Give me a call or send me an email and I will answer any questions you have about collaborative divorce.  We  can start by helping you find a good fit for a collaborative divorce attorney.  Remember most attorneys will do at least a free 30 minute consult with you so you can meet them and decide if they are a good fit for you.  Once you pick a collaborative divorce attorney, they can also help you invite your spouse to this process and help your spouse pick their own collaborative divorce attorney to get things started.


How Much Does Collaborative Divorce Cost?


While collaborative divorce is not as cheap as doing it yourself, it's certainly cheaper than a litigated divorce. If you and your spouse both hire attorneys separately their job will then be to get you the best possible deal they can, and divorce attorneys who prefer litigation often pride themselves on winning a case, which means the other guy loses.  Since both attorneys are trying to work hard for you,  this means more back and forth negotiations, which in turn means more billable hours to you.


Collaborative attorneys, on the other hand, want to get the deal that works best for the family as a whole.  They won't negotiate for a deal that's good for you but bad for your spouse, or bad for your kids.  When both attorneys are working for a win-win, negotiations go smoother and more efficiently, resulting in lower costs than a traditional litigated divorce.

​​Getting Your Marriage or Relationship Back on Track

Providing family counseling services in Grand Rapids and Holland, MI

Marriage and relationships can be one of our greatest joys and greatest sources of stress.  Keeping a marriage going strong takes effort and work.  If your relationship is in trouble or needs a tune-up, Solution Focused Counseling can help.  


I counsel couples who are struggling with:


Infidelity

Gambling/Addictions

Parenting issues

Blended Family issues

Trust issues

and more...


The reason Solution Focused Therapy works well in marriage counseling is that it focuses on talking about what positive changes you want to make in your marriage or relationship.  One person won't feel blamed and shamed for creating a problem.  One person won't feel ganged up on by the therapist and their spouse.  


We talk about how to strengthen the relationship itself.  This means both people get to talk about the things they would like to see happening in the future so they can say the relationship is healthy and good for them.  By focusing on the positive changes you both want to make, we avoid going back in time, trying to figure out how and why the problem got  started and who is to blame.  By focusing on your future, we keep both people engaged in the work and no one "checks out" because they are feeling blamed for the problems.  

Can't Get Your Spouse to Come to Counseling?


Sometimes, spouses can be stubborn or nervous about trying marriage counseling, but you may still want to try it to see if there is something you can do to fix things.  This can work, especially if you know your spouse well enough to be able to take a good guess about what they would want to change in order to say the marriage is better.   Many people want to be able to stay they tried everything within their power to save their marriage, even if their partner decides to end things.  


 Need to Decide if You Even Want to Stay Married First?

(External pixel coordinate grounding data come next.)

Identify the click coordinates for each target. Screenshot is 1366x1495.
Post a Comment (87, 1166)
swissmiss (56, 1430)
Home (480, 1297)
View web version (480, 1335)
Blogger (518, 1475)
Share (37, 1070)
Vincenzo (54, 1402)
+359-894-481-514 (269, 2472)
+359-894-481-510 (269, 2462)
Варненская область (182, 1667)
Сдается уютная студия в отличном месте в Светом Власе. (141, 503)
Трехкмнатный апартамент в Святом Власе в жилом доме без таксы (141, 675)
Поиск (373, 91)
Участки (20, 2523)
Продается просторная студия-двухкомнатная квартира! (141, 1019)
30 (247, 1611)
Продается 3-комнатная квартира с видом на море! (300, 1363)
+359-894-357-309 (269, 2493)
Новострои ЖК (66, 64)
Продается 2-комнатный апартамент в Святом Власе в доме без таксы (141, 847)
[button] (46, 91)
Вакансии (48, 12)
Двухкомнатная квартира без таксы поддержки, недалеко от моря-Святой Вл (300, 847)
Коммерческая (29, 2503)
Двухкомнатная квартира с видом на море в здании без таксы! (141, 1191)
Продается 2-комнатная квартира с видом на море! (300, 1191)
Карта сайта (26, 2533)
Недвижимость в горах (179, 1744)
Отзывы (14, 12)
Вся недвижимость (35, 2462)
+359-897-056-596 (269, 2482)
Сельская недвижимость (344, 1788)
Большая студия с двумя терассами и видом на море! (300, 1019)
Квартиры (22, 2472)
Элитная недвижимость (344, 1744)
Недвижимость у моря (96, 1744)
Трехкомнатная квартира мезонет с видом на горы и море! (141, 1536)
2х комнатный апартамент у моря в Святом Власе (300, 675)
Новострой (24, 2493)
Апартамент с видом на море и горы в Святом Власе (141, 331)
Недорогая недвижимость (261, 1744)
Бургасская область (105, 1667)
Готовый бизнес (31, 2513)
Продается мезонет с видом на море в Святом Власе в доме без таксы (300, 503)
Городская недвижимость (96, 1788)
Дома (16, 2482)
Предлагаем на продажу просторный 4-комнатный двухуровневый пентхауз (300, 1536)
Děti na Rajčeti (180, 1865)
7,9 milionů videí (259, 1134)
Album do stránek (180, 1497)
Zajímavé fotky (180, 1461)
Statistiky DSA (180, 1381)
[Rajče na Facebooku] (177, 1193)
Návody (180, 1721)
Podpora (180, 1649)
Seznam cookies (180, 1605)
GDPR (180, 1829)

Some people realize they need to decide if they really want to be married at all before they try marriage counseling.  This is a big decision and weighing the pros and cons can be exhausting.  For many people, the decision not only impacts them but their children and families as well, so before making such a big decision they want to gain some clarity about which direction is best to go.  Counseling can be helpful in this regard as well.   For those who determine they want to continue working on their relationship, they can then proceed to marriage counseling with their spouse, if they choose.